**Page text:**
🎥 Realtime Vision Captioning
Image Captioning · Visual Question Answering · Image Classification · Realtime Webcam
This repository contains a curated set of Jupyter notebooks demonstrating core computer vision and vision–language capabilities using pretrained models. The notebooks progress from offline image understanding tasks to a realtime webcam application that performs image captioning and image classification on live video streams.
- Image captioning
- Visual question answering (VQA)
- Image classification
- Realtime webcam captioning and classification
Semantic understanding of visual data is a foundational capability for modern, user-facing AI systems. Tasks such as image captioning, visual question answering, and image classification allow machines to describe scenes, answer questions about visual content, and identify objects with high confidence.
These techniques power real-world applications including accessibility tools, interactive AI interfaces, and automated perception systems. This repository demonstrates how such models can be applied both in offline experimentation and realtime interactive settings.
- Python
- PyTorch
- Torchvision
- Hugging Face Transformers (BLIP)
- Gradio
- PIL / NumPy
- ImageNet pretrained models
Notebook: 01_image_captioning.ipynb
This notebook implements image captioning using BLIP from Hugging Face, generating natural language descriptions from images.

**Given material:**
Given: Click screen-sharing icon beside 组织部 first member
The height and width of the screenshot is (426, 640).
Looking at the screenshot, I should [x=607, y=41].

**Complete the following:**
**1.** For each statement, answer yes or no based on the Realtime Vision Captioning page, and quote the page's exact words that decide it: (a) The notebooks rely on pretrained models. (b) The image captioning notebook uses BLIP from Hugging Face. (c) The webcam application performs visual question answering on live video.
**2.** Copy the Realtime Vision Captioning page word for word from "- Image classification" up to and including "Face Transformers (BLIP)".
The data is separate material from the Realtime Vision Captioning page.

**Responses in order:**
**1.**
(a) Yes: "using pretrained models"
(b) Yes: "implements image captioning using BLIP from Hugging Face"
(c) No: "a realtime webcam application that performs image captioning and image classification on live video streams"

**2.**
- Image classification
- Realtime webcam captioning and classification
Semantic understanding of visual data is a foundational capability for modern, user-facing AI systems. Tasks such as image captioning, visual question answering, and image classification allow machines to describe scenes, answer questions about visual content, and identify objects with high confidence.
These techniques power real-world applications including accessibility tools, interactive AI interfaces, and automated perception systems. This repository demonstrates how such models can be applied both in offline experimentation and realtime interactive settings.
- Python
- PyTorch
- Torchvision
- Hugging Face Transformers (BLIP)